» SOURCE EXCERPT
* begin *

Gastritis, she said. And smiled. My father says I should change my diet. She shrugged. Smiled.

She told us about why she’d quit her job. About the person she thought was her friend who had demanded that she go against her principles for money.

She told us about how she’d stopped writing two years ago. How she didn’t want to bother her parents about her current situation.

I’m a hustler, she said. And I hate staying idle. She was smiling.

This afternoon was the first time Judy and I met her.


I don’t believe in luck. Even when I hate my life, I always find out that whatever happened brought clarity to the path ahead.

Like the lights of a car in the dark. I can only see so far. What’s the point trying to see the whole path if I can see where to put my feet next?

She reminded me of what I was good at. Of the feelings that drove me and why I started writing with intent.

I have always been writing. Mostly for myself.

But since we started Self-ish, my purpose is to leave a piece of my soul.

To bleed.

And that purpose has been tarnished by the life around me. The things that didn’t work out the way I wanted. The fact that I still have to practice saying “No” to any and all brilliant ideas. And things like that.

* end *

» TASK REQUIREMENTS
1. Would you write out, word for word, the part of the passage that opens with the words containing "Like the lights" and closes with "writing with intent."?
2. Do these statements agree with the passage: (a) she quit her job after someone she thought was her friend demanded she go against her principles for money, (b) the writer believes in luck, and (c) Judy and the writer had met her before this afternoon? Answer yes or no for each, quoting the deciding words of the passage.

» DATASET EXTRACT
* begin *

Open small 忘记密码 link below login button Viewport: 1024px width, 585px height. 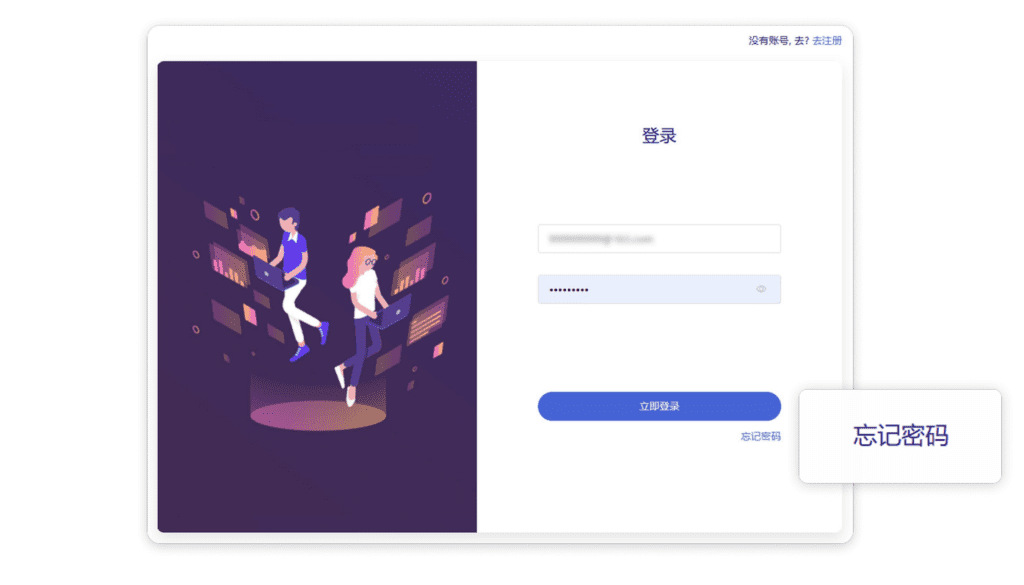[760, 436]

* end *

» RESPONSES
1.
Like the lights of a car in the dark. I can only see so far. What’s the point trying to see the whole path if I can see where to put my feet next?

She reminded me of what I was good at. Of the feelings that drove me and why I started writing with intent.

2.
(a) Yes: "About the person she thought was her friend who had demanded that she go against her principles for money."
(b) No: "I don’t believe in luck."
(c) No: "This afternoon was the first time Judy and I met her."